Objectives: Globally, the highest rates of sexually transmitted infections (STIs) are among the 15-24 age group. Studying adolescent girls and young women (AGYW) pre-sexual debut could identify risk factors for STI acquisition.

Methods: We recruited a prospective cohort of low-risk AGYW aged 16-20 in Kenya. Participants were HIV and HSV-2 seronegative and reported no history of sexual intercourse or reported sex with one partner. Participants underwent genital exams, nucleic acid testing of vaginal swabs for Neisseria gonorrhea (NG), Chlamydia trachomatis (CT), Trichomonas vaginalis (TV), and vaginal gram stains for vaginal dysbiosis by Nugent score. STI correlates were described using χ2 test and t-test.

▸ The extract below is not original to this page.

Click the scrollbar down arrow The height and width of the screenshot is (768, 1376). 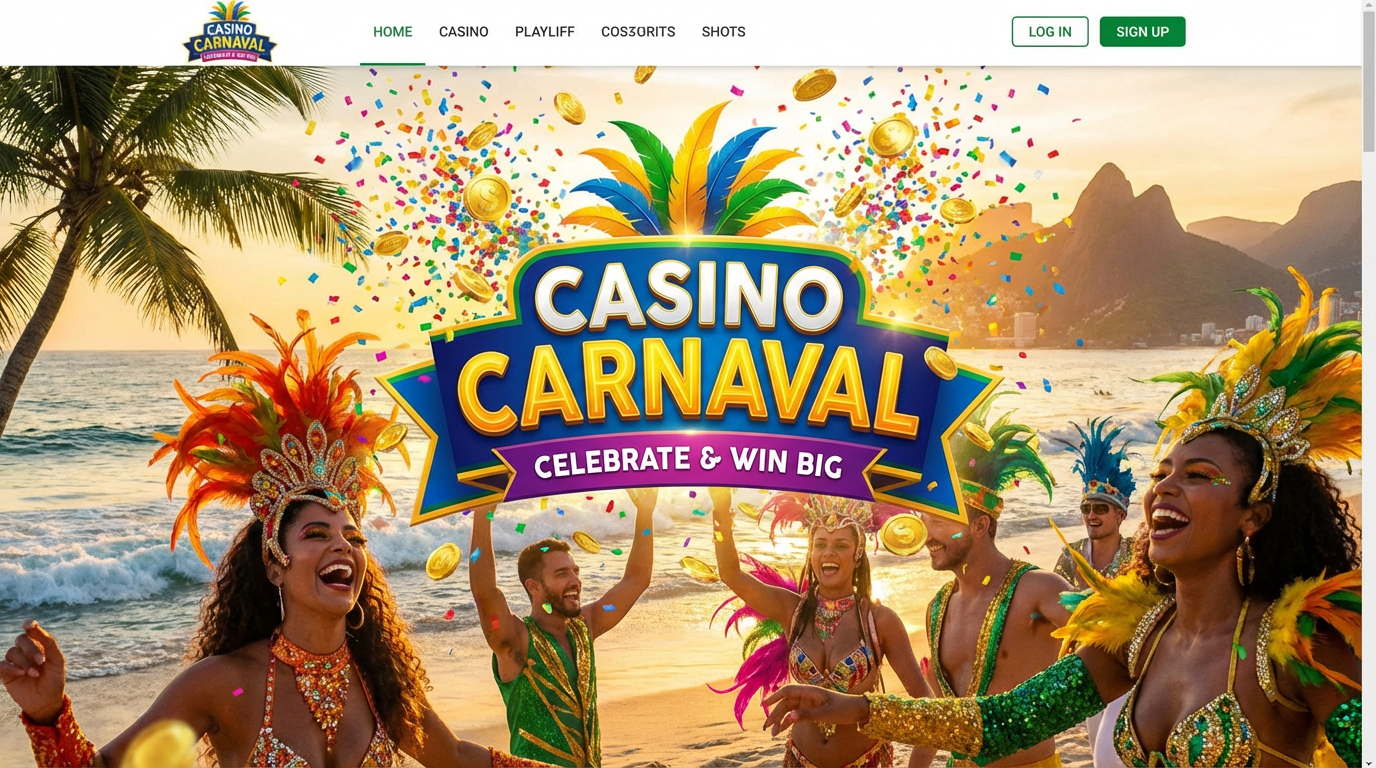point(1369,762)
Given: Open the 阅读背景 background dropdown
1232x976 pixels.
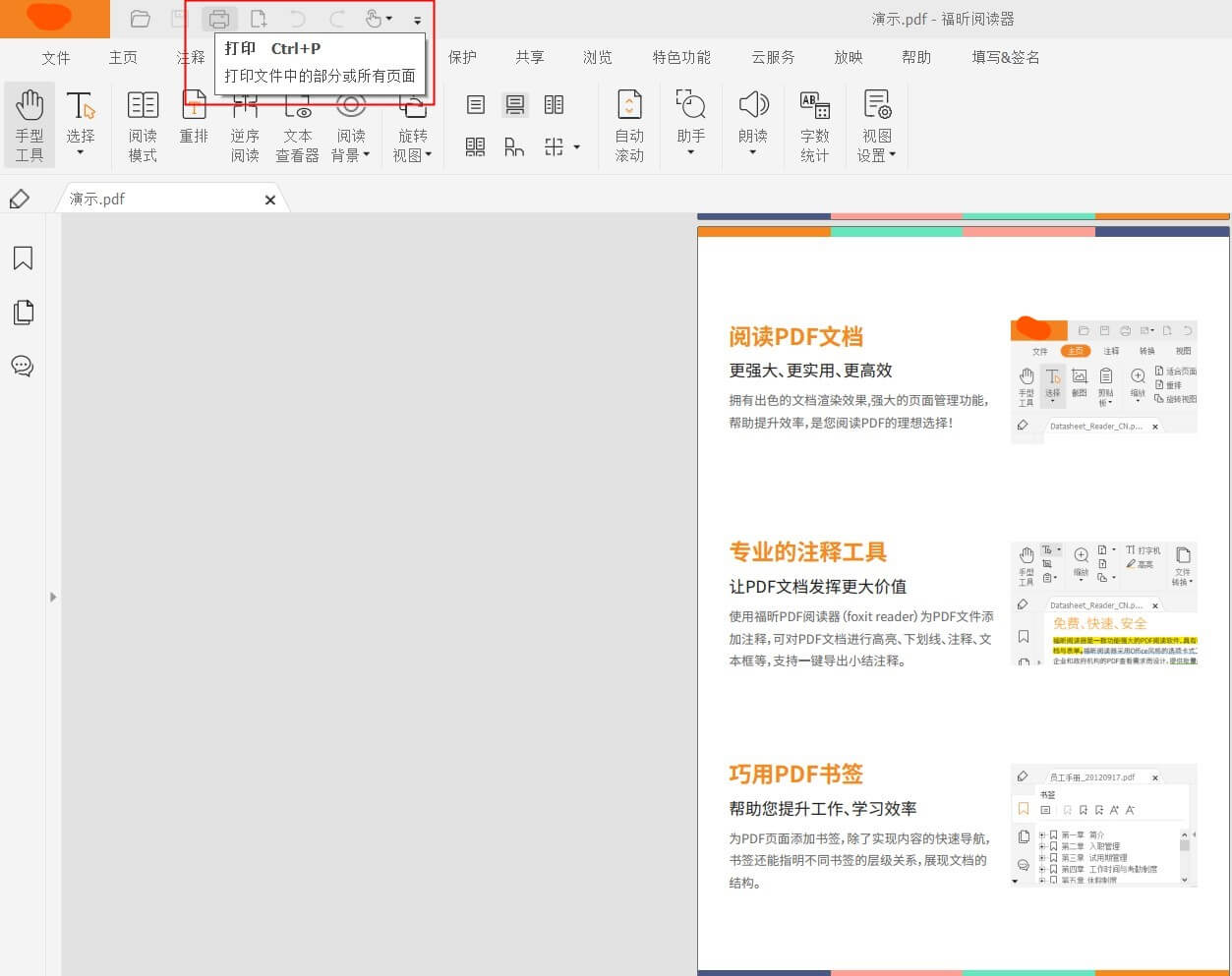Looking at the screenshot, I should tap(350, 126).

Results: We enrolled 400 AGYW, of which 322 (80.5%) reported never having had sex, while 78 (19.5%) reported prior sex with 1 partner. Among the 78 participants reporting prior sex, 20 (25.6%) reported contraception use in the last 3 months, with 60% using only emergency contraceptive pills. Despite self-reported history, of 373 subjects who underwent STI testing, 49 subjects (13.1%) tested positive for STIs, with 41 CT, 5 GC, and 3 TV cases. Of these 49 subjects, 33 (67.3%) reported no prior sexual intercourse. Bacterial vaginosis was rare and 90% of subjects had a normal Nugent score (0–3).

Conclusions: Upon baseline evaluation of a cohort of low risk AGYW, we found high numbers of STIs, especially CT, which is not routinely screened for in Kenyan settings. Interventions to address STIs and unintended pregnancy should target girls pre-sexual debut, including those who do not self-identify as at risk.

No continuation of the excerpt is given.